Copy out every entry below character for character, with nothing added, removed or changed.

Data lines start

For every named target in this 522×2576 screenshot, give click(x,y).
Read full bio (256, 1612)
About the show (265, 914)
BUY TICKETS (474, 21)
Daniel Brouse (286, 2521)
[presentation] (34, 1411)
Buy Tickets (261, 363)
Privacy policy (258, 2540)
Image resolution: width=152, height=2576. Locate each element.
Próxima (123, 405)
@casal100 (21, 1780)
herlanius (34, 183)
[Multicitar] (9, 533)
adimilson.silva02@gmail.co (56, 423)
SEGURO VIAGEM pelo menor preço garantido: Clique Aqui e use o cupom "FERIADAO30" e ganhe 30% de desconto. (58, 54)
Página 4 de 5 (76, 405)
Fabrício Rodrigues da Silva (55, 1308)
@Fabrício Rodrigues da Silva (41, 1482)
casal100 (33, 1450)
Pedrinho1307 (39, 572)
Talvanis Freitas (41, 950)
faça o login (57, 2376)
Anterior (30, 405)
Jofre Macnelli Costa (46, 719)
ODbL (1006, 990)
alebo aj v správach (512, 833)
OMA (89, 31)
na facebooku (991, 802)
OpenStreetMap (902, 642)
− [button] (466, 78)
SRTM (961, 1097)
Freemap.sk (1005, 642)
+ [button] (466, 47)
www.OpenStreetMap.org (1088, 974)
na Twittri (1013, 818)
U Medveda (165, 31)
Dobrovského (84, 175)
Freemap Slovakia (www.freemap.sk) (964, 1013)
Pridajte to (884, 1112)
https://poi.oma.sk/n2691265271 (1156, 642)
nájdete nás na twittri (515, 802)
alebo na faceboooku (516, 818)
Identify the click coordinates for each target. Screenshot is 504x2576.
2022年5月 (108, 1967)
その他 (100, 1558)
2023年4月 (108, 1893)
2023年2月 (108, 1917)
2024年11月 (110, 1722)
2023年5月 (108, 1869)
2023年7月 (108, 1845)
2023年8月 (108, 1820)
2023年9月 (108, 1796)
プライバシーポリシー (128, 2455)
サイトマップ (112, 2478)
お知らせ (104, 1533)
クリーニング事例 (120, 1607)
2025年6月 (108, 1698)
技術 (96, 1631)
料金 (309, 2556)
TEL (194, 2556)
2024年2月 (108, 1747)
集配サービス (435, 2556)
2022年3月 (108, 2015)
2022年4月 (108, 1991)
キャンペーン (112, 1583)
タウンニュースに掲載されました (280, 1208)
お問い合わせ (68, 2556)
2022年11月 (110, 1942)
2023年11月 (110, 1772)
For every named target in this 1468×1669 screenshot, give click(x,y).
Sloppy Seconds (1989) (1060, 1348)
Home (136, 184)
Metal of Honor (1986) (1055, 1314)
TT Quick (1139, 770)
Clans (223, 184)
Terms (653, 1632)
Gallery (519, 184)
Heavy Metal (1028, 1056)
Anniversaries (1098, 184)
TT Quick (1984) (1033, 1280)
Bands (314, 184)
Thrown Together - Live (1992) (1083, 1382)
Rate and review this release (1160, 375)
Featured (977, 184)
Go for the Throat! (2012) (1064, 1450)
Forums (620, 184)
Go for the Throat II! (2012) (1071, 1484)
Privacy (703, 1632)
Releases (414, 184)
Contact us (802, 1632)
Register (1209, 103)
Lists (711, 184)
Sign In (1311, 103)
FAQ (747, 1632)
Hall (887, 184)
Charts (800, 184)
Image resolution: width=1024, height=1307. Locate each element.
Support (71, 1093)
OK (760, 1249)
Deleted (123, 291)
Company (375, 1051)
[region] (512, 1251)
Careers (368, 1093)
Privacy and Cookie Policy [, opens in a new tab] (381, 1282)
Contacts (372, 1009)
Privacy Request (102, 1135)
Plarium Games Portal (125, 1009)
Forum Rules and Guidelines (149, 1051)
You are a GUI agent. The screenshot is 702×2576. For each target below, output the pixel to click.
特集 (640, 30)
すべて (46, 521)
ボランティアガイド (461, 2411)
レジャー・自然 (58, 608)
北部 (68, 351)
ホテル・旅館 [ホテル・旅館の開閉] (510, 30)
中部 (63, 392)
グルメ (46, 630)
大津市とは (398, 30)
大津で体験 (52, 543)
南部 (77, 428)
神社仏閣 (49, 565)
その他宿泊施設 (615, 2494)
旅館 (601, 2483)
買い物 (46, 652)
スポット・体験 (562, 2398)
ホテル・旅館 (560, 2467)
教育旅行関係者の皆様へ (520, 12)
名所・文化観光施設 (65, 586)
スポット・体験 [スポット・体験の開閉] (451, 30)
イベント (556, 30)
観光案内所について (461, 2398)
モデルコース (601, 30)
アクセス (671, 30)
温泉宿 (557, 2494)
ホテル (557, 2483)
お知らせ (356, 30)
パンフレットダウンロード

Data lines end

● **The answer**:
For every named target in this 522×2576 screenshot, give click(x,y).
Read full bio (256, 1612)
About the show (265, 914)
BUY TICKETS (474, 21)
Daniel Brouse (286, 2521)
[presentation] (34, 1411)
Buy Tickets (261, 363)
Privacy policy (258, 2540)
Image resolution: width=152, height=2576. Locate each element.
Próxima (123, 405)
@casal100 (21, 1780)
herlanius (34, 183)
[Multicitar] (9, 533)
adimilson.silva02@gmail.co (56, 423)
SEGURO VIAGEM pelo menor preço garantido: Clique Aqui e use o cupom "FERIADAO30" e ganhe 30% de desconto. (58, 54)
Página 4 de 5 (76, 405)
Fabrício Rodrigues da Silva (55, 1308)
@Fabrício Rodrigues da Silva (41, 1482)
casal100 (33, 1450)
Pedrinho1307 (39, 572)
Talvanis Freitas (41, 950)
faça o login (57, 2376)
Anterior (30, 405)
Jofre Macnelli Costa (46, 719)
ODbL (1006, 990)
alebo aj v správach (512, 833)
OMA (89, 31)
na facebooku (991, 802)
OpenStreetMap (902, 642)
− [button] (466, 78)
SRTM (961, 1097)
Freemap.sk (1005, 642)
+ [button] (466, 47)
www.OpenStreetMap.org (1088, 974)
na Twittri (1013, 818)
U Medveda (165, 31)
Dobrovského (84, 175)
Freemap Slovakia (www.freemap.sk) (964, 1013)
Pridajte to (884, 1112)
https://poi.oma.sk/n2691265271 (1156, 642)
nájdete nás na twittri (515, 802)
alebo na faceboooku (516, 818)
Identify the click coordinates for each target. Screenshot is 504x2576.
2022年5月 (108, 1967)
その他 (100, 1558)
2023年4月 (108, 1893)
2023年2月 (108, 1917)
2024年11月 (110, 1722)
2023年5月 (108, 1869)
2023年7月 (108, 1845)
2023年8月 (108, 1820)
2023年9月 (108, 1796)
プライバシーポリシー (128, 2455)
サイトマップ (112, 2478)
お知らせ (104, 1533)
クリーニング事例 (120, 1607)
2025年6月 (108, 1698)
技術 (96, 1631)
料金 (309, 2556)
TEL (194, 2556)
2024年2月 (108, 1747)
集配サービス (435, 2556)
2022年3月 (108, 2015)
2022年4月 (108, 1991)
キャンペーン (112, 1583)
タウンニュースに掲載されました (280, 1208)
お問い合わせ (68, 2556)
2022年11月 (110, 1942)
2023年11月 (110, 1772)
For every named target in this 1468×1669 screenshot, give click(x,y).
Sloppy Seconds (1989) (1060, 1348)
Home (136, 184)
Metal of Honor (1986) (1055, 1314)
TT Quick (1139, 770)
Clans (223, 184)
Terms (653, 1632)
Gallery (519, 184)
Heavy Metal (1028, 1056)
Anniversaries (1098, 184)
TT Quick (1984) (1033, 1280)
Bands (314, 184)
Thrown Together - Live (1992) (1083, 1382)
Rate and review this release (1160, 375)
Featured (977, 184)
Go for the Throat! (2012) (1064, 1450)
Forums (620, 184)
Go for the Throat II! (2012) (1071, 1484)
Privacy (703, 1632)
Releases (414, 184)
Contact us (802, 1632)
Register (1209, 103)
Lists (711, 184)
Sign In (1311, 103)
FAQ (747, 1632)
Hall (887, 184)
Charts (800, 184)
Image resolution: width=1024, height=1307. Locate each element.
Support (71, 1093)
OK (760, 1249)
Deleted (123, 291)
Company (375, 1051)
[region] (512, 1251)
Careers (368, 1093)
Privacy and Cookie Policy [, opens in a new tab] (381, 1282)
Contacts (372, 1009)
Privacy Request (102, 1135)
Plarium Games Portal (125, 1009)
Forum Rules and Guidelines (149, 1051)
You are a GUI agent. The screenshot is 702×2576. For each target below, output the pixel to click.
特集 (640, 30)
すべて (46, 521)
ボランティアガイド (461, 2411)
レジャー・自然 (58, 608)
北部 (68, 351)
ホテル・旅館 [ホテル・旅館の開閉] (510, 30)
中部 (63, 392)
グルメ (46, 630)
大津市とは (398, 30)
大津で体験 (52, 543)
南部 (77, 428)
神社仏閣 (49, 565)
その他宿泊施設 (615, 2494)
旅館 (601, 2483)
買い物 (46, 652)
スポット・体験 (562, 2398)
ホテル・旅館 (560, 2467)
教育旅行関係者の皆様へ (520, 12)
名所・文化観光施設 (65, 586)
スポット・体験 [スポット・体験の開閉] (451, 30)
イベント (556, 30)
観光案内所について (461, 2398)
モデルコース (601, 30)
アクセス (671, 30)
温泉宿 (557, 2494)
ホテル (557, 2483)
お知らせ (356, 30)
パンフレットダウンロード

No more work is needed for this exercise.